That confession is more a reminder, it seems to me, than a bold proclamation these days. Mostly because we know how the scriptural stories of the “Servant” ends. She/he pays a price. Read the fifty-third chapter of Second Isaiah later this afternoon as a further mediation and reflection on this day and our call. The one we call Lord was, of course, crucified for his “Servanthood.” But here’s the thing, the “confession” again: In so doing, we believe, he brought life to the world. We confess that truth together, on every single Sunday of the year, even if we only focus on it this Sunday. I know it’s frightening to truly believe and then to faithfully follow, to “be of the same mind as Christ.”

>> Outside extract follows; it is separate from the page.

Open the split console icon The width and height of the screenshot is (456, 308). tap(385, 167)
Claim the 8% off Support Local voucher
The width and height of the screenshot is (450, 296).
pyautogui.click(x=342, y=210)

I look into the eyes of my children, and many of yours … I look into your eyes and the ones that stare back at me in the mirror and I seek the courage to speak those words and to live as Jesus lived everyday. And I know I fail to do it, over and over again. But I know as clearly as I am standing here this morning that our answer will never be found in retaliation and retribution, revenge and reprisal; that if “survival of the fittest,” so natural to all of us, is allowed to become our purpose for living in any instance, large or small, then the generations that follow us are doomed. I know without thinking about it anymore that “an eye for an eye, and a tooth for a tooth” will only leave us all blind and toothless. And with that knowledge, I continue to seek the courage to speak and to live into our confession in the year ahead.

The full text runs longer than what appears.